Airbnb sued for discrimination
By Hope King
NEW YORK (CNNMoney) -- A new lawsuit accuses Airbnb of discriminatory housing practices.
Gregory Selden, a 25-year-old African American, filed a complaint against the startup on Tuesday in Washington, D.C.
He claims that an Airbnb host denied him accommodations when he requested a booking under his personal profile, which included a photo, but accepted the booking when he applied using two fake profiles of white men.
Selden went to Airbnb with the issue, but he claims the company ignored him.
When Selden questioned the host, he told a local NBC station that he received this response: "It's a disappointment people like you always victimize yourselves solely on the basis of skin color."

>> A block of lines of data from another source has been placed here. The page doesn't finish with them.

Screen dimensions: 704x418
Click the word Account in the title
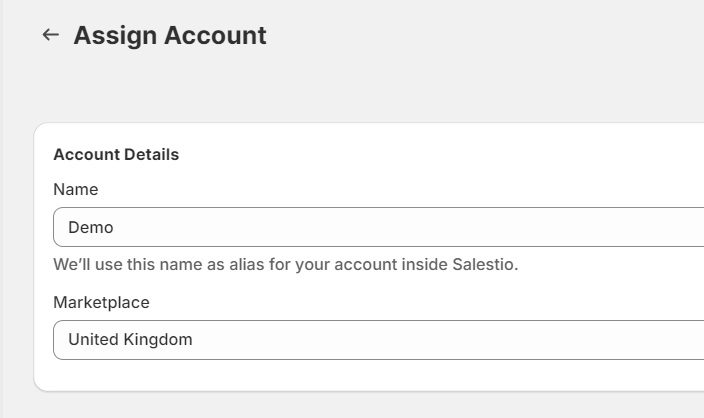(x=215, y=35)
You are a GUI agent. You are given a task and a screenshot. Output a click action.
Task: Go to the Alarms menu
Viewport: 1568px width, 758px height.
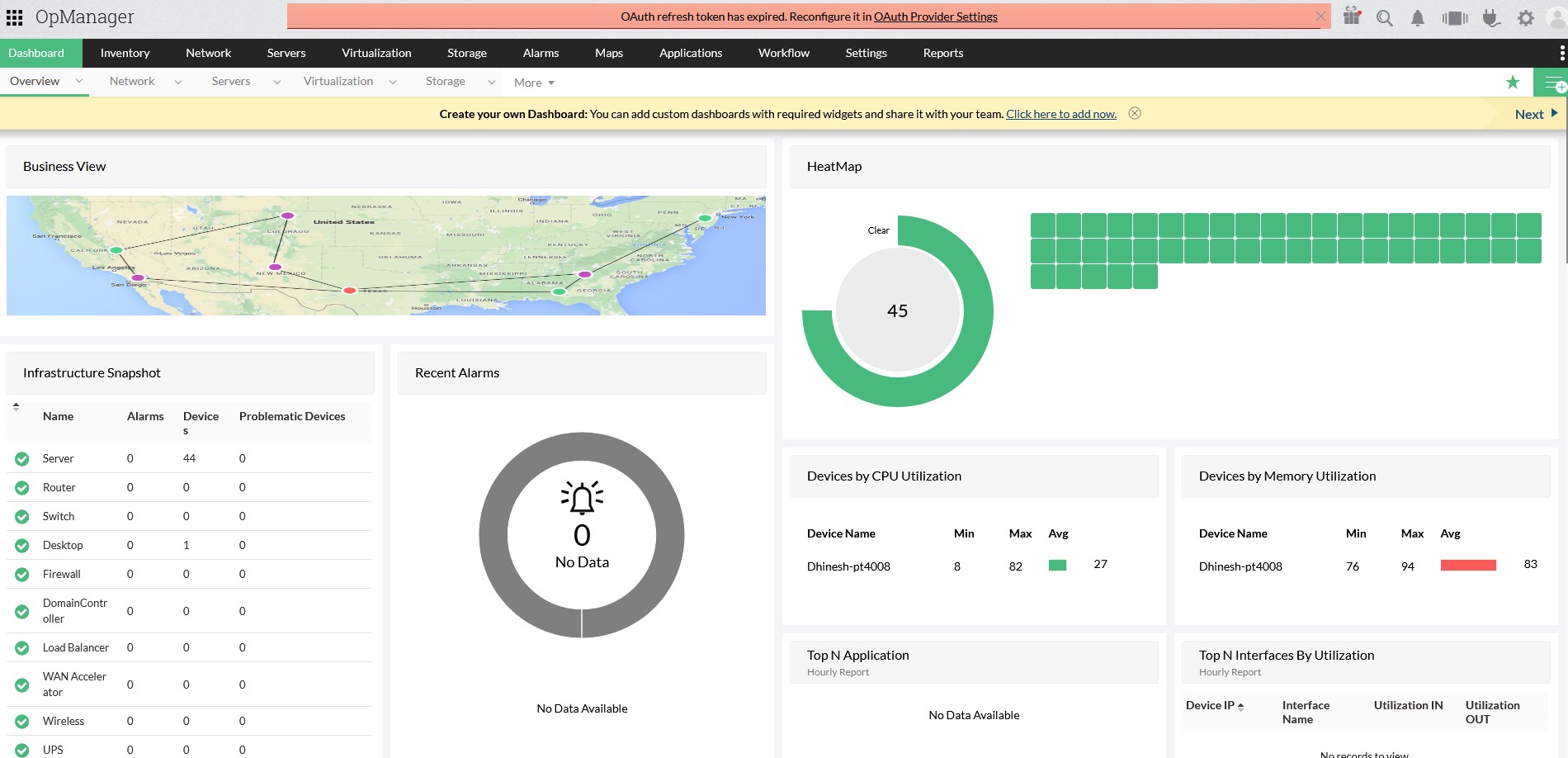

The suit accuses Airbnb of denying Selden "full and equal enjoyment" of lodging and services because of his race.
"Under the Civil Rights laws, Airbnb qualifies as public accommodation. Airbnb serves essentially the same function as a hotel," attorney Ike Emejuru told CNNMoney. "We are confident that there are numerous persons out there who will potentially join the class."

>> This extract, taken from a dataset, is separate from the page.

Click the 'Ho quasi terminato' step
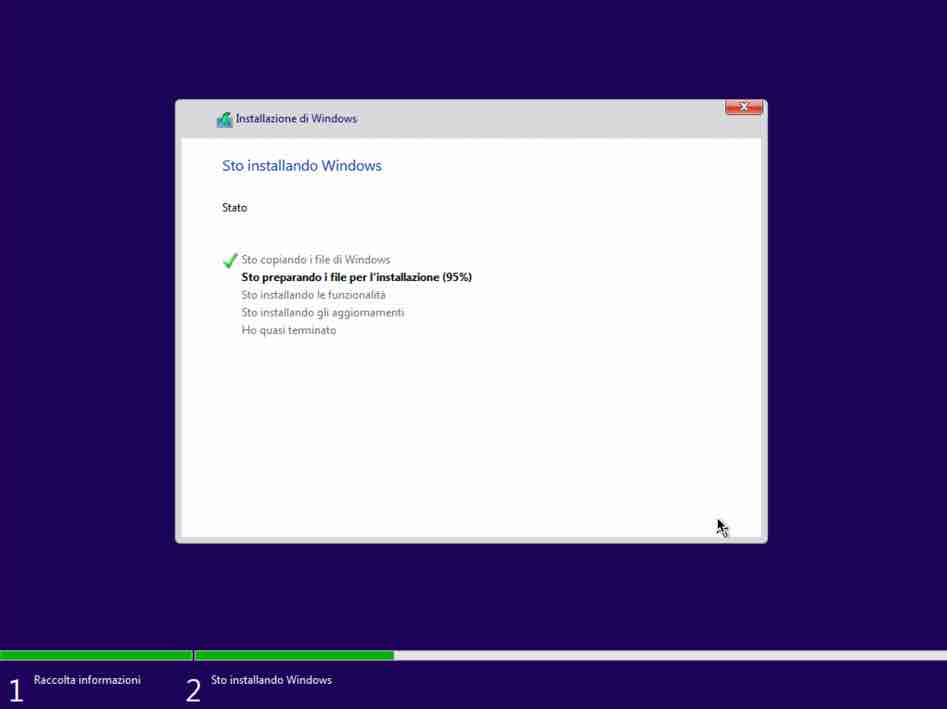The height and width of the screenshot is (709, 947). click(288, 331)
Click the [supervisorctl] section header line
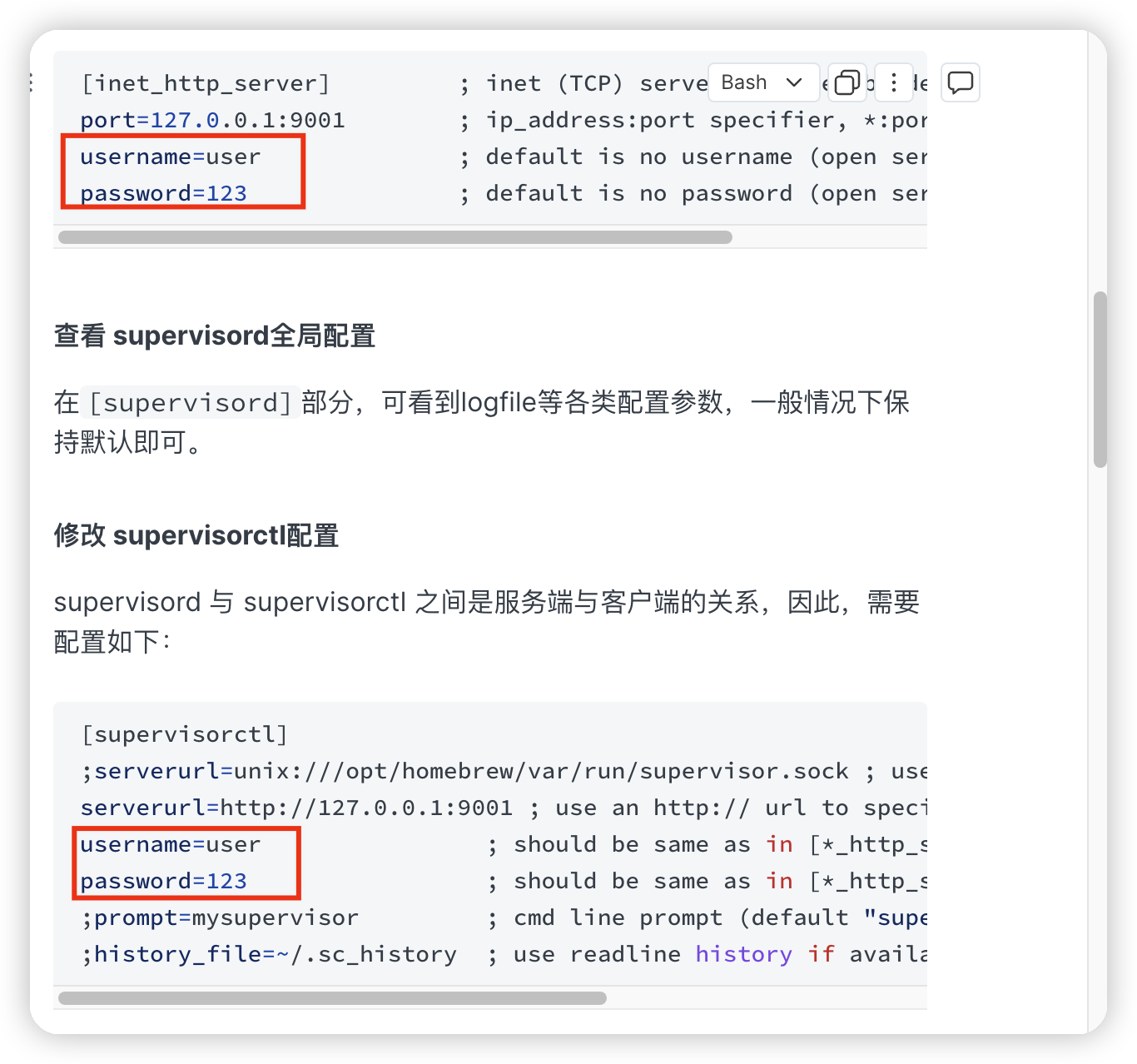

Selden's suit seeks class action status, and he doesn't appear to be alone in his claims.
Similar stories of discrimination on Airbnb have appeared on Twitter with the hashtag #AirbnbWhileBlack. A study from Harvard University last year found that Airbnb hosts are less likely to rent to people with "black"-sounding names.
The fault lies with the way Airbnb is designed, according the study's authors. Hosts can see potential renters before agreeing to a booking, which is different from most online commerce and hotel sites.
Airbnb has acknowledged the problem and said it's trying to address the issues.
"While we do not comment on pending litigation, we strongly believe that racial discrimination is unacceptable and it flies in the face of our mission to bring people together," Airbnb spokesman Nick Papas said in a statement.
This is one of the first discrimination lawsuits filed against Airbnb. But the startup is also facing several other lawsuits, including a class action in San Francisco for improper use of low-income housing, and a case involving a host who spied on guests using a hidden camera.